[Records — start]

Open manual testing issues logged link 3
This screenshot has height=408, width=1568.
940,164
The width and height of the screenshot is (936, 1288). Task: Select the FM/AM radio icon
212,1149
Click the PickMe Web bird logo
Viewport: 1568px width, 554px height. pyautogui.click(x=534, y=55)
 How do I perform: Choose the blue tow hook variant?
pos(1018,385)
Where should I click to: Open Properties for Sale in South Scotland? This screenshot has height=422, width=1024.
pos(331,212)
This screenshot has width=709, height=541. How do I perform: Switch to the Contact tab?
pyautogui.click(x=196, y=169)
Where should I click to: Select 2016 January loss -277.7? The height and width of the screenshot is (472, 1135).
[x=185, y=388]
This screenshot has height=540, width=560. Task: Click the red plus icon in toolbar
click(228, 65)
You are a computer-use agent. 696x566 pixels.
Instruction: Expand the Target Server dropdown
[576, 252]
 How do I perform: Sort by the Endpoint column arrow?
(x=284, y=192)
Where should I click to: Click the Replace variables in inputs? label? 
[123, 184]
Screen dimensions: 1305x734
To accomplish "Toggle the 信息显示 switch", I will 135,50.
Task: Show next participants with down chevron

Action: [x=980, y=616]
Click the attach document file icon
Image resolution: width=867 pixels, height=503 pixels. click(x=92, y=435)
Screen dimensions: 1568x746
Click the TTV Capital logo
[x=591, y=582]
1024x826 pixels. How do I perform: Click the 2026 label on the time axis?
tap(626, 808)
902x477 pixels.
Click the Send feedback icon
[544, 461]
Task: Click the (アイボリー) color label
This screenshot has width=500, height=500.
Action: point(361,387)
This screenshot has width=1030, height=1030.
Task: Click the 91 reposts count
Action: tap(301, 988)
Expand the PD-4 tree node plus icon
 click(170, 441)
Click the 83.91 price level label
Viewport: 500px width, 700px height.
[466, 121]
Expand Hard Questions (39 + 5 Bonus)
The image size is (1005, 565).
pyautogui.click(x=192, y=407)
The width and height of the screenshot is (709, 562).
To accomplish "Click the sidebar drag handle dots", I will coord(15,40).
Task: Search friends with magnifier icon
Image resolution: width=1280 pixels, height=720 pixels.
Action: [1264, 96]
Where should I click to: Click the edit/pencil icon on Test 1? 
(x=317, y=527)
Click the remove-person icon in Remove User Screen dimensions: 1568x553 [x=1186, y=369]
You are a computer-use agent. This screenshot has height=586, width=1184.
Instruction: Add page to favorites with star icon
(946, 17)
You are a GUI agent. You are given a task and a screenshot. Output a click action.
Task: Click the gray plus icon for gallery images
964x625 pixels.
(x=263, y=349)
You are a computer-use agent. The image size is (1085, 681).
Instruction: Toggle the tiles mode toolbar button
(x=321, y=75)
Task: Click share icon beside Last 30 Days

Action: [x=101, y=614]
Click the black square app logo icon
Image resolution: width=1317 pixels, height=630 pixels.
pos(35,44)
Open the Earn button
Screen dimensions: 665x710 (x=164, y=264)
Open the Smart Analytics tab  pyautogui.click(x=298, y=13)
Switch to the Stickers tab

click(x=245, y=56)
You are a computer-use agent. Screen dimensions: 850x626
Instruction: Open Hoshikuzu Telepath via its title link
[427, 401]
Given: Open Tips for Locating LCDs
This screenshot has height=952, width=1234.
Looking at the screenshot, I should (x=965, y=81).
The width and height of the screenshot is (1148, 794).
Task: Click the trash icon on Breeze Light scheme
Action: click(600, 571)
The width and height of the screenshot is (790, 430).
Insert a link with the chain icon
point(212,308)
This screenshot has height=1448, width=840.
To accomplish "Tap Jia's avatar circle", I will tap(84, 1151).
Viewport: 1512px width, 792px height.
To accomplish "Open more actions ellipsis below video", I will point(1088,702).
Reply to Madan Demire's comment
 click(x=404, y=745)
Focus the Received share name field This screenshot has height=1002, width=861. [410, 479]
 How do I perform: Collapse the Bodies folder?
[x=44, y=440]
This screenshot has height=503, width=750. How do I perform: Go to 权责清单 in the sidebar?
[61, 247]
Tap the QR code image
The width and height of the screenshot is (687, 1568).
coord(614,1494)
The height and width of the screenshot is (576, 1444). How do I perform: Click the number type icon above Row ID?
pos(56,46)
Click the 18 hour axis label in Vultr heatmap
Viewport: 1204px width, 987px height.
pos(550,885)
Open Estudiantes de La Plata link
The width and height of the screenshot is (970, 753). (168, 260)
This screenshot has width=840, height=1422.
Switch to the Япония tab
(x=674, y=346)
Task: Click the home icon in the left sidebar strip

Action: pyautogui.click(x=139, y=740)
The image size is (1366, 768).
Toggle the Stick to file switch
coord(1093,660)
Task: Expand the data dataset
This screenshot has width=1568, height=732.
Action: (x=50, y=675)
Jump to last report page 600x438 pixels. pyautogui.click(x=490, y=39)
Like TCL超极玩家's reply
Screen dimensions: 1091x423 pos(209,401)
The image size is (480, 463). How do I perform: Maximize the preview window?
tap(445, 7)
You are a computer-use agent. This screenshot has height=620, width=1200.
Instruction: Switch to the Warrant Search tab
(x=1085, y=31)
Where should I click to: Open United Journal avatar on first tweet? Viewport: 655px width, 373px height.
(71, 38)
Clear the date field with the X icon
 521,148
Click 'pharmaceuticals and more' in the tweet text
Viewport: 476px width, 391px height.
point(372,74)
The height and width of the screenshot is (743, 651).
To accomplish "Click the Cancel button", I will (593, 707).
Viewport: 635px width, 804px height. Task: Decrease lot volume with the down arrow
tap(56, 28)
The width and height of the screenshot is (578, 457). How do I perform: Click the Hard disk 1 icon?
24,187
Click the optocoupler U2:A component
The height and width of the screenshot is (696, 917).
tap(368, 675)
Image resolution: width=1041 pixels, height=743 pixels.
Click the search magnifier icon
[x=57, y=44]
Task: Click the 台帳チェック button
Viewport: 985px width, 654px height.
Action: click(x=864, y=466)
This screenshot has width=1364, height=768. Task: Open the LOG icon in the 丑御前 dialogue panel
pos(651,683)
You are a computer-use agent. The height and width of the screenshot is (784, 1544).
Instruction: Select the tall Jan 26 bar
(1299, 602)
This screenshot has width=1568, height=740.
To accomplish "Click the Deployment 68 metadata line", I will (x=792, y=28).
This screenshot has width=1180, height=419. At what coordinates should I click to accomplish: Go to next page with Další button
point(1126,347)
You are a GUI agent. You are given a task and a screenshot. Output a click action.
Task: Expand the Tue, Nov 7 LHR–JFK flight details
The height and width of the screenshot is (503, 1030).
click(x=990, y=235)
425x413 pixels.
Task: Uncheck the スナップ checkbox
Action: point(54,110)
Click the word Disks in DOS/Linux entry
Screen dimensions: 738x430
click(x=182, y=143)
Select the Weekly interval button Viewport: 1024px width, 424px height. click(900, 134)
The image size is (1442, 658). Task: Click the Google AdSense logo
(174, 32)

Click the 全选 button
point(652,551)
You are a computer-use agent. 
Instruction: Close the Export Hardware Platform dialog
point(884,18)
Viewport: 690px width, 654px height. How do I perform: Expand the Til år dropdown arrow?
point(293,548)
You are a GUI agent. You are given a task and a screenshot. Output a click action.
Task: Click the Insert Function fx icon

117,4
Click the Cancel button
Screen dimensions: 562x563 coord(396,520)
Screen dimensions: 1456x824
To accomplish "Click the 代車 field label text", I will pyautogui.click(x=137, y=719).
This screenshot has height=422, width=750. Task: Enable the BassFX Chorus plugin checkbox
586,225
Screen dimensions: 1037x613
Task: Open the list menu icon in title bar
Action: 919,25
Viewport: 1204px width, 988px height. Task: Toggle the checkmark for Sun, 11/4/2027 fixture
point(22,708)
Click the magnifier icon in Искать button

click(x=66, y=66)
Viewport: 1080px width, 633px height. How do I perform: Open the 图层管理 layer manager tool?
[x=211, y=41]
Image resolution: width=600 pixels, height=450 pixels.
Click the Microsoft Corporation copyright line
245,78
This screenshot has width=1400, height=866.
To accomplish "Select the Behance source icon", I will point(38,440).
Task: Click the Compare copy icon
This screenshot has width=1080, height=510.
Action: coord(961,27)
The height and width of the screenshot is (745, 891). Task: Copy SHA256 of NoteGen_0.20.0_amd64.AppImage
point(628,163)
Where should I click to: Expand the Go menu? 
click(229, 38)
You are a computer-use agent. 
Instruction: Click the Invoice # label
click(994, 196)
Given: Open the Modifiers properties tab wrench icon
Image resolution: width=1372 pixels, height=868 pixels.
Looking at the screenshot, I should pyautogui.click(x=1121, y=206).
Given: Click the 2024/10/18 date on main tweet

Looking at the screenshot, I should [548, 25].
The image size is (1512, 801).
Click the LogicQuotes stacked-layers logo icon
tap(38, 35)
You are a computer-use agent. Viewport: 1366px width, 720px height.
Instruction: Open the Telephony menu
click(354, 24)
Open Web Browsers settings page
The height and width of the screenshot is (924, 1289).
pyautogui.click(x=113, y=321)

[Records — finish]

Task goal | Transcribe only the trailing portion of the entries above: the line that contains "You are a computer-use agent. Viewport: 1366px" and each line after it.

Response area |
You are a computer-use agent. Viewport: 1366px width, 720px height.
Instruction: Open the Telephony menu
click(354, 24)
Open Web Browsers settings page
The height and width of the screenshot is (924, 1289).
pyautogui.click(x=113, y=321)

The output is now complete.